Number of Cores Tinker (OpenMP) pmemd.amoeba (MPI)
2 0.03 ns/day 0.06 ns/day
4 0.04 ns/day 0.09 ns/day
8 0.8 ns/day 0.11 ns/day
16 0.9 ns/day 0.07 ns/day

These implementations have limited scalability, and cannot utilize more than 16 to 32 processors efficiently.  As a result, it would take a standard server almost 25 years to simulate 1 microsecond of MD!  By comparison, many fixed-charge force fields can achieve performance nearing 200 ns/day!
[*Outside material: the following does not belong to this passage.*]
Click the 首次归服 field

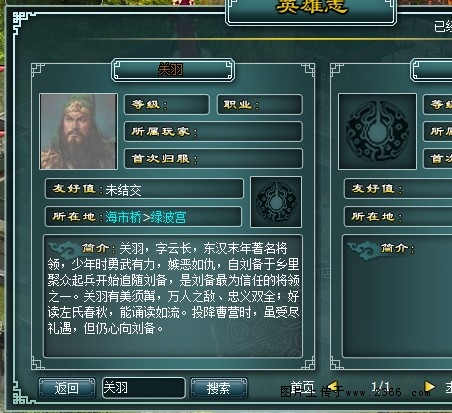pos(213,159)
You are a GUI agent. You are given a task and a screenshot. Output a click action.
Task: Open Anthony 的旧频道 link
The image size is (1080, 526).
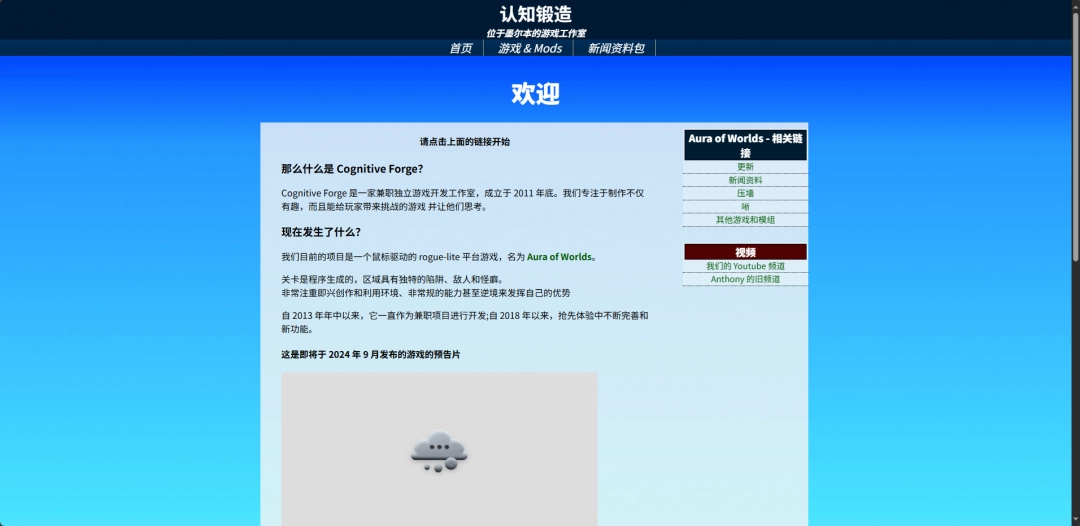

Now let's look at OpenMM performance using the CUDA implementation of AMOEBA:

GPU Model Performance (ns/day)
C2050 0.3886
K5000 0.5233
GTX 680 0.7468
GTX 780 1.1380
GTX 980 2.1467

Using the latest model of GPU available (GTX 980, which cost around $500-$600 USD in the USA), we achieve about 20x speedup compared to the maximum performance attainable on a standard server!  And the trend in GPU performance is very telling, as incremental increases in GPU models result in substantial performance gains.

To improve matters even more, the AMOEBA implementation has undergone numerous performance improvements since the release of OpenMM 6.3, and now runs between 10 and 15% faster than these benchmarks show.  And further improvements seem well within reach, but those will be saved for a future blog post.